L’origine di alcuni androgeni ed i loro livelli circolanti cambiano in funzione del periodo mestruale (la secrezione ovarica di androgeni è massima nella fase follicolare tardiva). Per tale ragione il migliore momento per il campionamento è nel 2° giorno del ciclo. Tutti gli androgeni vengono secreti episodicamente e molti di essi posseggono un ritmo circadiano. Nel sangue alcuni androgeni (T e DHT per es.) circolano legati ad una globulina specifica (che possiede alta affinità ma scarsa capacità di legame) detta sex hormone binding globulin (SHBG) altri sono legati debolmente alle albumine (a grande capacità e bassa affinità).

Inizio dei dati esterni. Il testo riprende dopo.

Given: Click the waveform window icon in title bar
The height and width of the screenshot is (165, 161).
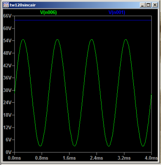Looking at the screenshot, I should click(6, 5).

Uno degli aspetti chiave del meccanismo d’azione degli androgeni nell’irsutismo è il loro metabolismo a livello delle strutture bersaglio. Solo una piccola parte del DHT circolante proviene dal metabolismo tissulare del testosterone, mentre la maggioranza proviene da conversione epatica. Lo stesso si verifica per il 5alfa-androstan-3alfa-17beta-diolo, metabolita del DHT.

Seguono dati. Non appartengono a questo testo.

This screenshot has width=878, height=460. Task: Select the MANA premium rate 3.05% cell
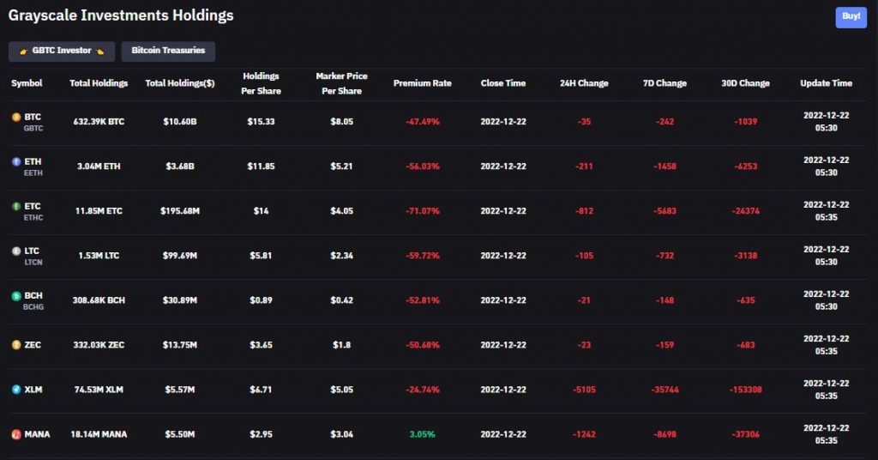click(422, 434)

Da questo risulta che diidrotestosterone e 3alfa-diolo circolanti non possono essere in nessuna maniera spia umorale della attività metabolica dei tessuti bersaglio degli androgeni. Al contrario il 3alfa-diolo glicuronide circolante proviene in larga misura dalla conversione del DHT, più precisamente 50% nei maschi e quasi 100% nelle femmine. Di conseguenza il 3alfa-diolo glicuronide può essere considerato il marker biochimico più preciso della attività androgenica a livello dei bersagli nella donna ed il marker biochimico dell’irsutismo. Riscontrare elevati livelli ematici di 3alfa-diolo glicuronide nella donna equivale a porre diagnosi di ipertricosi o irsutismo ormonale. D’altra parte, poiché questo androgeno è espressione dell’ipermetabolismo androgenico a livello cutaneo, il riscontri di livelli elevati di 3alfa-diolo glicuronide non fa porre alcuna diagnosi etiologica, equivale solo alla constatazione clinica della presenza dell’aumento di peli ma indica che questa è mediato da attività ormonale periferica.

La determinazione degli androgeni nel sangue è di scarsa utilità ai fini della diagnosi in caso di ovaio policistico o irsutismo idiopatico.

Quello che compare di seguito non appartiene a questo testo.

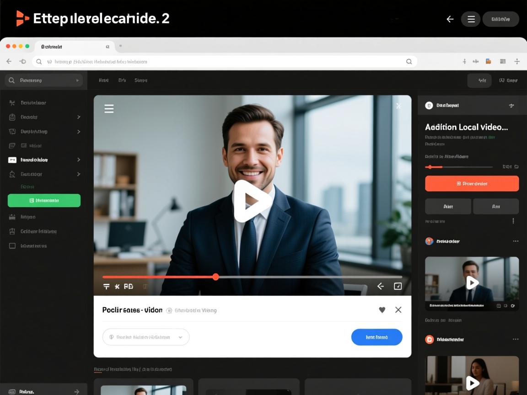Open three-dot menu beside first channel name
The width and height of the screenshot is (527, 395).
[516, 241]
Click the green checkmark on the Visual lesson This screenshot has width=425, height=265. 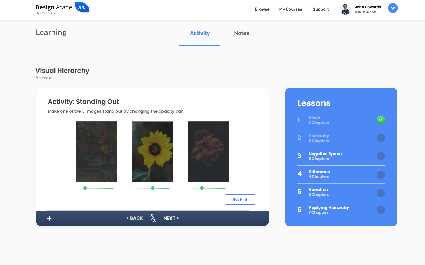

Fatta eccezione per i tumori, le iperplasie surrenaliche congenite e l’ovaio policistico è spesso molto difficile stabilire l’origine dell’iperandrogenismo in corso di ipertricosi o di irsutismo.
Tutti i disordini associati ad irsutismo o a virilismo della corteccia surrenale si accompagnano ad un aumento di 17 ketosteroidi ricordiamo che questi composti sono così chiamati perché hanno un gruppo chetonico in posizione 17 e sono neutri, pertanto il testosterone non è incluso tra di essi.

L’anamnesi sarà spesso molto orientativa per la patogenesi di una ipertricosi.
Una ipertricosi in una donna in età riproduttiva con ciclo mestruale regolare difficilmente sarà sostenuta da un disturbo ormonale.
Mestruazioni abbondanti o vere menorragie faranno pensare a cicli anovulatori.
La presenza di sindrome premestruale farà sospettare una insufficienza progestinica.
Un irsutismo con note di mascolinizzazione, defluvio androgenetico incipiente e amenorrea farà sospettare un deficit surrenalico congenito.
Un irsutismo con nette note di virilismo insorto rapidamente in una donna nella terza quarta decade di vita sarà orientativo per una patologia neoplastica.